Benefits beyond transportation
When you ask people about their biggest concern for a city, you’ll usually get answers like homelessness, cost of living and jobs. It’s interesting to think about how automated vehicles could play a part in addressing those concerns.
In the mindset of many, automated vehicles may simply be a method of transportation, but the technology can actually unlock much of the urban land we have in our cities. Interestingly enough, in many major metropolitan areas, more than 1/3 of the land is used for parking — valuable space that could be used for affordable housing, commercial space or retail stores.
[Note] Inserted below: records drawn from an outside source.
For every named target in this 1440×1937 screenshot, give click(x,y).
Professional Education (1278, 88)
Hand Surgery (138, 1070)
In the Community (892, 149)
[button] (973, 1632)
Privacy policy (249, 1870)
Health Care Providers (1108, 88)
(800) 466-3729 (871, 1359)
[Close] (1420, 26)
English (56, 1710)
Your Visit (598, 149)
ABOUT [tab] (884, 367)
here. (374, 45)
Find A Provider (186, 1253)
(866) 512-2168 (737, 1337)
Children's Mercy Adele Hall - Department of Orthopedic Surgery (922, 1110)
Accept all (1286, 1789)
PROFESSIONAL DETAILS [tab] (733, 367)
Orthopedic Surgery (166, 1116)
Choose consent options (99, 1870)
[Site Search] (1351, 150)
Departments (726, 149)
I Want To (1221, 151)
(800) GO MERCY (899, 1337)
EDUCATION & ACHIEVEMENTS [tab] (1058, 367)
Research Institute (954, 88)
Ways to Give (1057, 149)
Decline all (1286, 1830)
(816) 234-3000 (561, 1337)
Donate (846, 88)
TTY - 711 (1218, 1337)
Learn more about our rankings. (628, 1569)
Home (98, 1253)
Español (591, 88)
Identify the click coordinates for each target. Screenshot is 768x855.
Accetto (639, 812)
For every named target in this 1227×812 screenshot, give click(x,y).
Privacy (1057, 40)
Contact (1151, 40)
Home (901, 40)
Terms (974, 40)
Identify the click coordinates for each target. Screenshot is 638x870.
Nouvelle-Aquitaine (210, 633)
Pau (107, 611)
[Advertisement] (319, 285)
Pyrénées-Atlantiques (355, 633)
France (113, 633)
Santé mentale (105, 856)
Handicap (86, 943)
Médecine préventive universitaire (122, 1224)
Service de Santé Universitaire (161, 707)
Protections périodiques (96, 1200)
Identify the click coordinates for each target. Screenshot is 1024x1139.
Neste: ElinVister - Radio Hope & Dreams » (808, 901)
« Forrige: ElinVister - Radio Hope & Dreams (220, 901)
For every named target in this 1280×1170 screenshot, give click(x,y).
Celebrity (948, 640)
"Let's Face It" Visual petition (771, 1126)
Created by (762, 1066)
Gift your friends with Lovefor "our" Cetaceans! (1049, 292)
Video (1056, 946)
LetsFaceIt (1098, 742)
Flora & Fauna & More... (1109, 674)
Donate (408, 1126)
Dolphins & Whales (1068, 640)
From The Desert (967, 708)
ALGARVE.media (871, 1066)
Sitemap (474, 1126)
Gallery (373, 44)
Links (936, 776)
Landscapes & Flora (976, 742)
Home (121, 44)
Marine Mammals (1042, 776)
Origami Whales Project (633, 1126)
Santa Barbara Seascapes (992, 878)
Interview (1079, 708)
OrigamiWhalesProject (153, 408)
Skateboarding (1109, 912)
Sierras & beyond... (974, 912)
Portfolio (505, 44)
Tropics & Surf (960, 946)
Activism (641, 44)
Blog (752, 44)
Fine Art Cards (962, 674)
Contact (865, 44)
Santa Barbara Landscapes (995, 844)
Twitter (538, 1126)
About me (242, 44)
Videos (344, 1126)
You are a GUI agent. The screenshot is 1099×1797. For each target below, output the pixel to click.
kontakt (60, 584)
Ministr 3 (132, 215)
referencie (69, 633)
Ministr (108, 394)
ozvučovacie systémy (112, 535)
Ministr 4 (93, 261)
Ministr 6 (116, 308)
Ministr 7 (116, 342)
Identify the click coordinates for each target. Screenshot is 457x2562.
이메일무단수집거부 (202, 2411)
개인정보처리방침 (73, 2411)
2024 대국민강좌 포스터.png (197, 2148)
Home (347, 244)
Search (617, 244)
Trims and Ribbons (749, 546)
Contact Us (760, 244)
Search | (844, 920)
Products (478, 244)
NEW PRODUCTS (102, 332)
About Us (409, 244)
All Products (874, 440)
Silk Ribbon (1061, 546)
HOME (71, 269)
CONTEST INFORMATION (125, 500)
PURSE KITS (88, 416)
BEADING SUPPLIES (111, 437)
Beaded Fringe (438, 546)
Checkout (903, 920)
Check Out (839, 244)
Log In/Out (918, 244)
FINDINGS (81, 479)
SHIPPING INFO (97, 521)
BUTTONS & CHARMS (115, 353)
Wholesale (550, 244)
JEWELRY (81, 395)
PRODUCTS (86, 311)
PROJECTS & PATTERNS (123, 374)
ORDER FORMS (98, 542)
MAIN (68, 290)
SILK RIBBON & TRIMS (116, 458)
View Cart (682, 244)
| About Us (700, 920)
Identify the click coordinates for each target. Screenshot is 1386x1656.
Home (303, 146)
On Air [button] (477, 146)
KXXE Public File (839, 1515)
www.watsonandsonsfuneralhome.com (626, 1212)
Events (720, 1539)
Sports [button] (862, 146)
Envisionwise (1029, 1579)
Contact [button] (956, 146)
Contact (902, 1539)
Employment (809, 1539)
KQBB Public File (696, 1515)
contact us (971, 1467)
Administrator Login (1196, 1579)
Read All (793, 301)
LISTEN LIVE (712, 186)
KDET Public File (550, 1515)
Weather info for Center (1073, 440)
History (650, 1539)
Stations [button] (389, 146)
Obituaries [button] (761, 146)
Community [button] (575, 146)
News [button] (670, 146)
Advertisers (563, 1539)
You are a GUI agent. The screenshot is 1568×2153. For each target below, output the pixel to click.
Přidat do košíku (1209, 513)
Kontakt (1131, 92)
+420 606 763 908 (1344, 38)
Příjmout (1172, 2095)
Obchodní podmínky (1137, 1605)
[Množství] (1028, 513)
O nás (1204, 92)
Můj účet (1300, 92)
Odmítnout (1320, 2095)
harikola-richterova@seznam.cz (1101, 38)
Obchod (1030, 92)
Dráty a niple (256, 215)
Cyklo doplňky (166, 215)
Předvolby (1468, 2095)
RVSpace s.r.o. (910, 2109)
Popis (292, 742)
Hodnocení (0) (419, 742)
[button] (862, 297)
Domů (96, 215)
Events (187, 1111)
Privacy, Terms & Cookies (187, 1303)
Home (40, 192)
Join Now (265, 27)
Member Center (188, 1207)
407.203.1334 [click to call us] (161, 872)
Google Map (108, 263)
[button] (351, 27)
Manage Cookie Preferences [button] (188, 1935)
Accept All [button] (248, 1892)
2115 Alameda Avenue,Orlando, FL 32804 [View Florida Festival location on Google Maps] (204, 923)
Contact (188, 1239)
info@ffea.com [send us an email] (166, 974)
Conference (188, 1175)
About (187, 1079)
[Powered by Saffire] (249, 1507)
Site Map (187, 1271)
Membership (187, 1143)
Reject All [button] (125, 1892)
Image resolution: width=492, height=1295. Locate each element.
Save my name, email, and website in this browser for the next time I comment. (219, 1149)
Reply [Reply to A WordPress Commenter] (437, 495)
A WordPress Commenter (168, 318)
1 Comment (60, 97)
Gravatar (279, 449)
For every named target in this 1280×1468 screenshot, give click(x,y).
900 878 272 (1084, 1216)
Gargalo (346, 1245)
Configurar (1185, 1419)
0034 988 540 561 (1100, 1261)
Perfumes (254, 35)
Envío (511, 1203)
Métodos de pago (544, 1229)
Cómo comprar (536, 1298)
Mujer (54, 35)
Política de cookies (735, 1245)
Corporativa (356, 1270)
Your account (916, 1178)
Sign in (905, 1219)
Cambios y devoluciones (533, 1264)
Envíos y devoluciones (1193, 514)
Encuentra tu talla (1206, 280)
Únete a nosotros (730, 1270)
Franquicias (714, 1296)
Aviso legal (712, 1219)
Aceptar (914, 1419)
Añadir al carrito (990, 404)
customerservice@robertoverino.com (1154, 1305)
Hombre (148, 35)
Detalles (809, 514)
Recent studies by the University of Toronto estimate that parking lots for automated vehicles could hold as much as 87 percent more cars than traditional parking lots, greatly reducing the overall square footage needed for parking, thus freeing up land for more important uses that improve quality of life. While not all of that land can be made available, the right automated vehicle regulations and infrastructure can make a significant impact.
Get ready now
These are just a few of the things to know about a future with automated vehicles; there are many more considerations about how these emerging technologies will change our cities. This technology will impact the way we design our infrastructure, plan our days and live our lives. It’s important now, prior to when these vehicles put rubber to the road, for city leaders and planners to strategize how they can optimize adoption and receive every benefit out of the eventual automated future.